Two points of order: I realized last week I had failed to do a chapter of Even HaEzer last round, so we’re going to do two in a row now (I know you may not care about going in a clear cycle through the parts of Shulchan Aruch, but my bit of OCD does. Sorry.) Second, there is a blank space in Aruch HaShulchan between the laws of Kiddushin, ending at siman 65, and the laws of Gittin, bills of divorce, siman 119 (it’s all of Hilchot Ketubbot, the laws of financial arrangements within a marriage).

This time, we’ll review Even HaEzer 64, the second to last chapter of laws of Kiddushin, and move to 119 next time.

Wedding Celebration: Berachot and/or Spending Time

The first two se’ifim of the chapter present a debate about how long after a wedding the celebration continues for the couple. SA already taught us, in siman 62, the sheva berachot, the seven blessings established to extol the joy of the occasion, are recited for seven days after a wedding where either member of the couple is marrying for the first time, for three days if both have been married before.

Rambam disconnected that rule from the question of simchah, joy, expressed in the husband’s staying away from work to focus on his bride, to enjoy the time with her.
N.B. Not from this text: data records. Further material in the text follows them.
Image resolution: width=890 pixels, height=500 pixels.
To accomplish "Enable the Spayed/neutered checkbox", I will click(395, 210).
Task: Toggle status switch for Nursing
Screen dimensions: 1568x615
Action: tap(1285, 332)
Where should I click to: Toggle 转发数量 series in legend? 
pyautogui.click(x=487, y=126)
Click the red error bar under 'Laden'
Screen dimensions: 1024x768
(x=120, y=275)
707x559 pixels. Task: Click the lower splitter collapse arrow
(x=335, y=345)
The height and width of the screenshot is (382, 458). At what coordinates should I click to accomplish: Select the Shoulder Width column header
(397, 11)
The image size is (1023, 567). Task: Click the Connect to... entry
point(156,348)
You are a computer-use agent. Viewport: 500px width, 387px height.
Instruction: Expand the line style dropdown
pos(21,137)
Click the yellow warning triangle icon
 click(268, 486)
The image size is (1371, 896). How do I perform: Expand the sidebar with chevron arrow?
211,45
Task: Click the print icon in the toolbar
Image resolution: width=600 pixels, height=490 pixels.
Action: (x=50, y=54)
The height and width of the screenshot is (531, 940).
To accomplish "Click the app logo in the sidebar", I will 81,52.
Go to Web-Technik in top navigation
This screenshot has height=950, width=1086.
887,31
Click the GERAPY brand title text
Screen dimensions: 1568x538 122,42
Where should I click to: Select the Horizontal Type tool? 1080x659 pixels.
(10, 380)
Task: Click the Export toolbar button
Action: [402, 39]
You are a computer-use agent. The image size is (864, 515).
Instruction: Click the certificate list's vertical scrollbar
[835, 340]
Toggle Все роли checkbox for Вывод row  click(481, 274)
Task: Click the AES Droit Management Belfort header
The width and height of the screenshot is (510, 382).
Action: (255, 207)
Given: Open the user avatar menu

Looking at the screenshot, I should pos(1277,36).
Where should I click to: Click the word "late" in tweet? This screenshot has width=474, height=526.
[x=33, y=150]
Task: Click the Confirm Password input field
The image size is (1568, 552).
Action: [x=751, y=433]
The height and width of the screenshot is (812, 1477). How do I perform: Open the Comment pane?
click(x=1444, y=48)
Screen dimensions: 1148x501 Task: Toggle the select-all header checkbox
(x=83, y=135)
For Rambam, these latter practices are about ensuring the bride’s happiness, and therefore extend seven days only if she has never been married before. If she has, even if he has not, he could, if he wants, mark only three days and go back to work.

Women’s Concern With Celebrating Weddings

[A side point: AH explains the focus on the bride’s happiness with the words “for he is the principle, and she is subordinate to him,” making it seem like this “joy” is about accommodating her to her new, lesser, role. Until now she was herself, and now she’s a wife. Later in the siman, he speaks of the first marriage being the significant one, because it makes the woman into a wife.

Its equally plausible to me that it’s a function of Chazal’s awareness of women’s greater investment in relationships. Remember, Chazal thought women would put up with much less appealing men for the sake of a relationship than vice verse, because they know the value of relationships more than men do. Similarly, Chazal’s insistence a man spend time with his new wife is phrased in the Gemara as shakedu chachamim al takkanat benot Yisrael, the Sages took steps to ensure the proper treatment of Jewish girls/women. Seems to me Chazal thought men were often insufficiently expressive about important life changes, and wanted to be sure they gave it the attention it deserved.]

Celebrating and Berachot Go Hand in Hand

Others linked the two more fully, thought any time there could be sheva berachot, the husband would have to stay home and spend time with his new wife. (I write could because other factors can interfere with the actual recitation of berachot, such as the presence of a minyan and/or of panim chadashot, people present for the first time).

This view (AH refers to Chelkat Mechokek, a commentary on SA Even HaEzer) rejects the possibility the berachot could be said when there’s not still simchah, the joyous celebration of the wedding. If the man (and, today, the woman) is off to work all day, this view cannot see how we could recite berachot for a wedding they clearly have finished celebrating. Pirkei de-Rabbi Eliezer seems to be the source identifying work as contradictory to celebration, when it says the groom is like a king, who doesn’t work.

The same Midrash also thought the groom should dress in holiday clothing throughout, so people who see him (PDRE in fact spoke of him) see the joy on his face) know he is in his sheva berachot week.

[I note again the concern with the husband giving the wedding its due. We want him to broadcast his feelings, I am suggesting because men often don’t do that well enough.]

Types of Giving a Wife Joy

In se’if four, AH points out another place the Torah obligates a man to ensure his new wife is happy with the relationship, the shanah rishonah, the first year. The Torah says the groom should be naki le-veito, free to stay home, for that year, ve-simach, and shall give joy, to his new wife.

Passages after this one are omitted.